__What the exercise asks__. The answer must be the lines from the one containing "İskenderun ve Arsuz, ‘İmamoğlu’" through the last line of the data below, copied exactly, with nothing else.

Records contained in a dataset

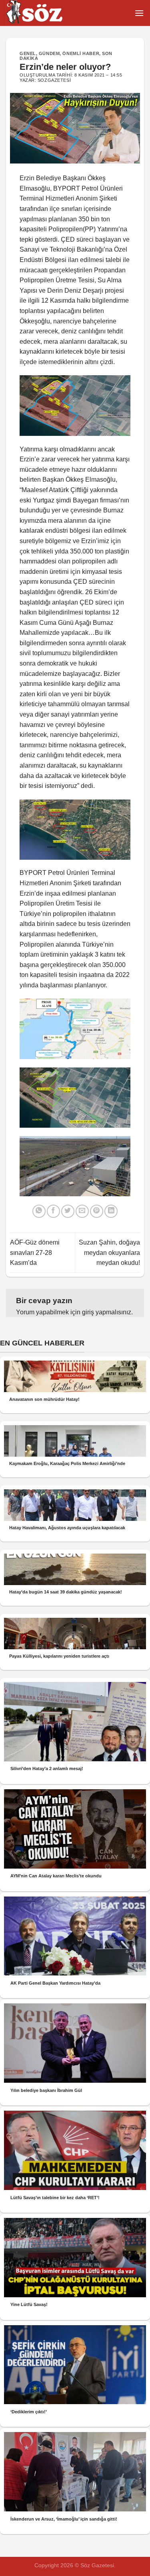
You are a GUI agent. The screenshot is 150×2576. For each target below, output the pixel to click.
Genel (28, 53)
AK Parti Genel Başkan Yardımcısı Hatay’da (55, 1983)
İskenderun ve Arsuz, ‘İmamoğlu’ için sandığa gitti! (63, 2519)
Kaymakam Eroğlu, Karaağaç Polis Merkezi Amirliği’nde (67, 1463)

__Exercise output__.
İskenderun ve Arsuz, ‘İmamoğlu’ için sandığa gitti! (63, 2519)
Kaymakam Eroğlu, Karaağaç Polis Merkezi Amirliği’nde (67, 1463)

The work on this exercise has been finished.